#### Task details
Each line below needs to be returned exactly. Skip any picture.

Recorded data
***

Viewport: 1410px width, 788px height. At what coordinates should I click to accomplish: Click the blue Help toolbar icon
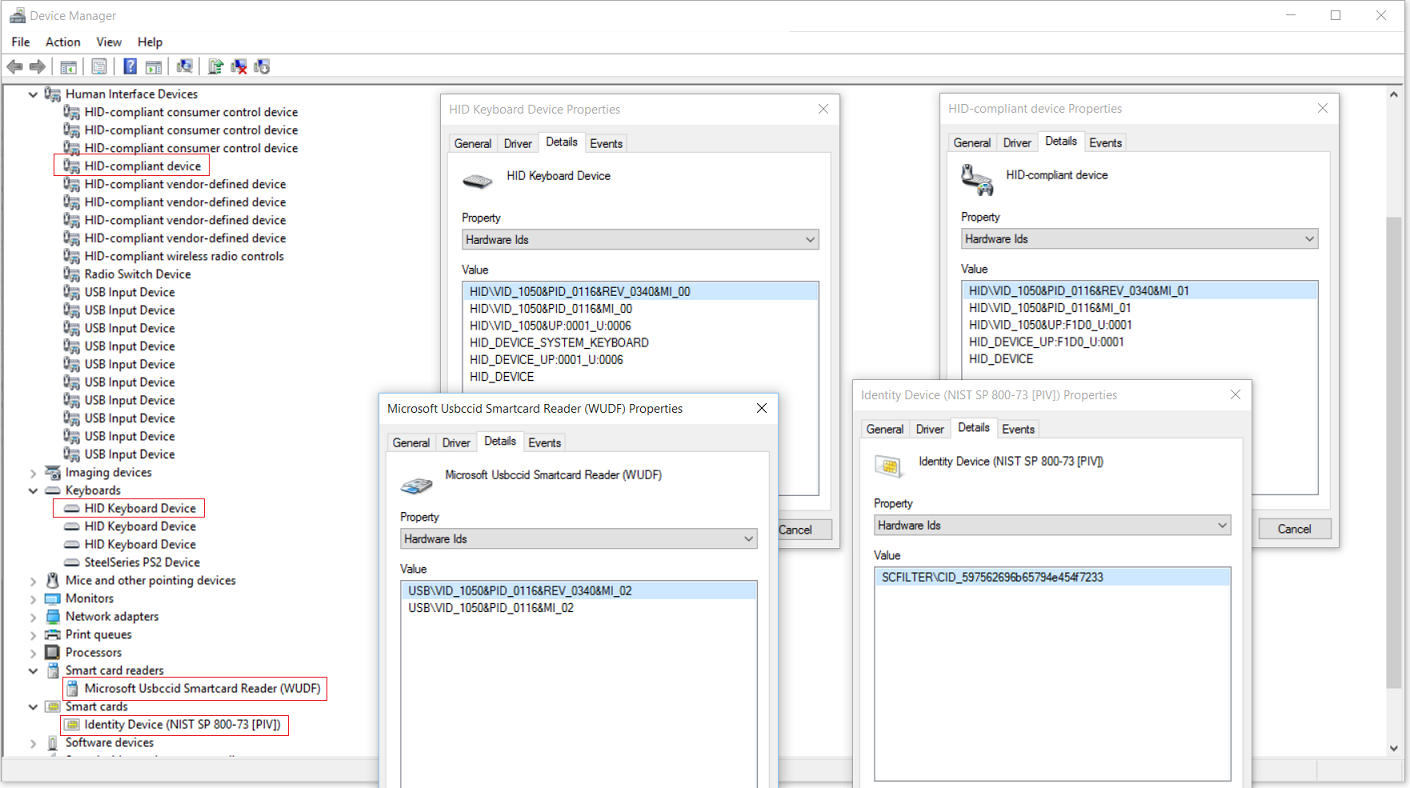130,67
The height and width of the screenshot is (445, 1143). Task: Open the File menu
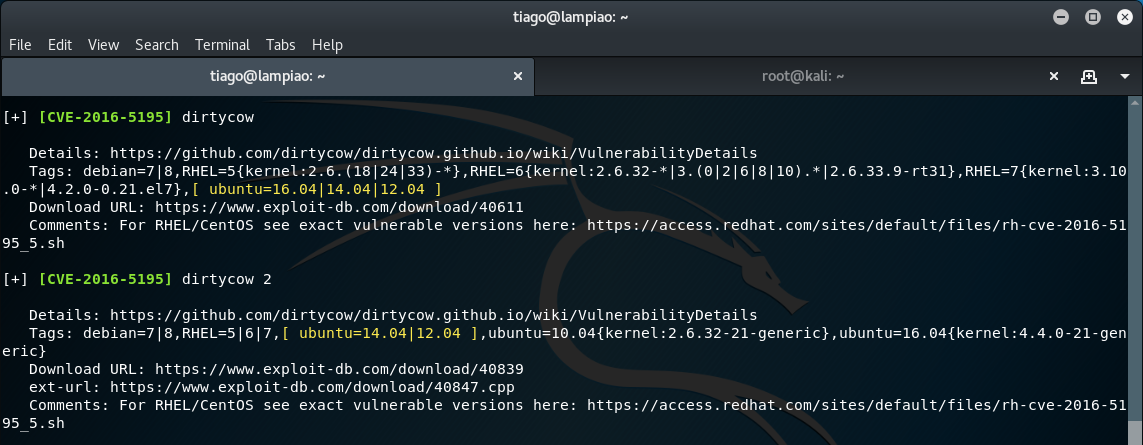click(20, 44)
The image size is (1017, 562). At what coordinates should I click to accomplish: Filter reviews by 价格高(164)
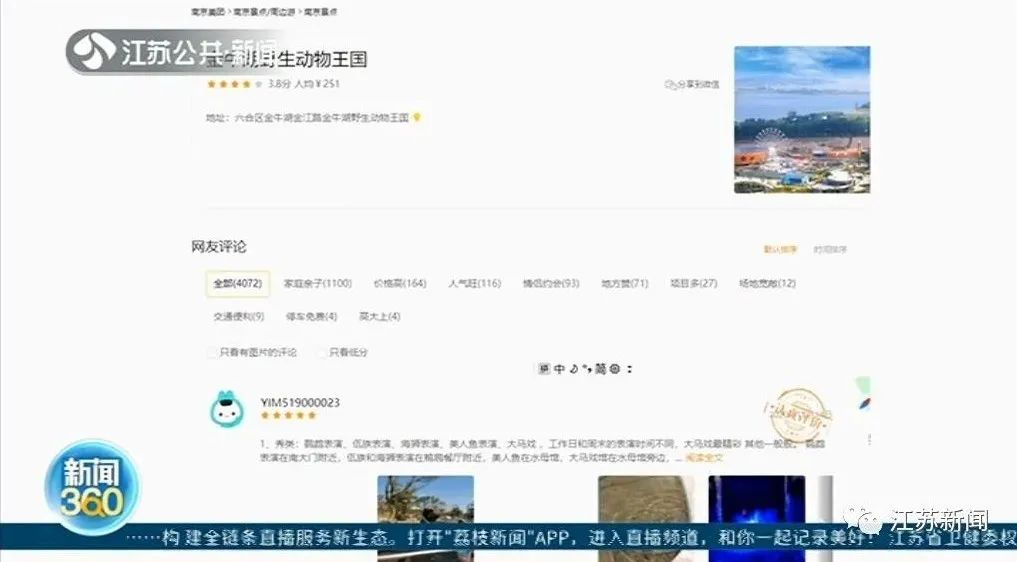pos(399,284)
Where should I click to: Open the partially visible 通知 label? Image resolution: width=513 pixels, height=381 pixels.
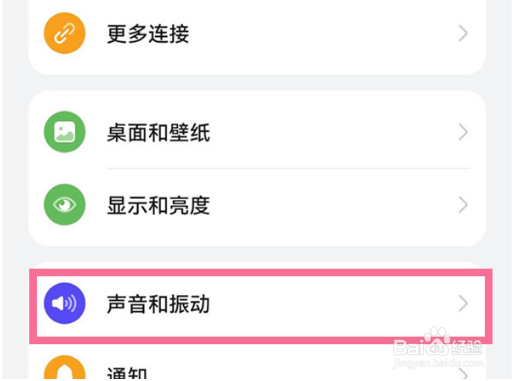(x=127, y=373)
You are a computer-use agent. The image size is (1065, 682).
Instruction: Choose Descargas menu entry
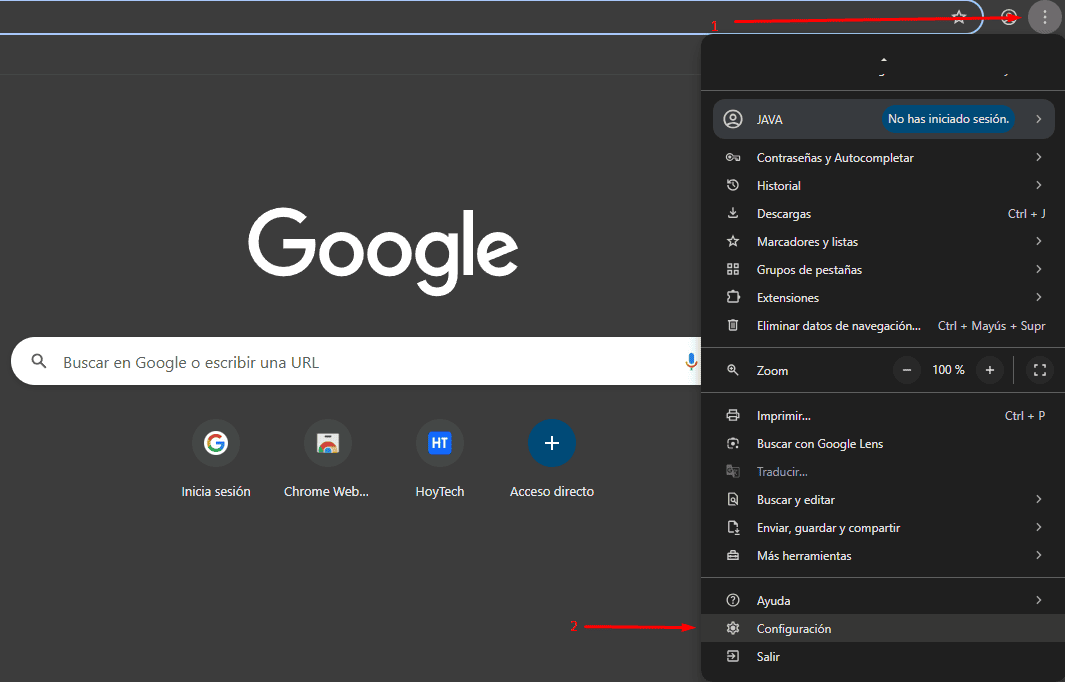784,214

***

#### Answer below
Viewport: 1410px width, 788px height. At what coordinates should I click to accomplish: Click the blue Help toolbar icon
130,67
The height and width of the screenshot is (445, 1143). Task: Open the File menu
click(20, 44)
The image size is (1017, 562). At what coordinates should I click to accomplish: Filter reviews by 价格高(164)
pos(399,284)
Where should I click to: Open the partially visible 通知 label? Image resolution: width=513 pixels, height=381 pixels.
(x=127, y=373)
You are a computer-use agent. The image size is (1065, 682).
Instruction: Choose Descargas menu entry
784,214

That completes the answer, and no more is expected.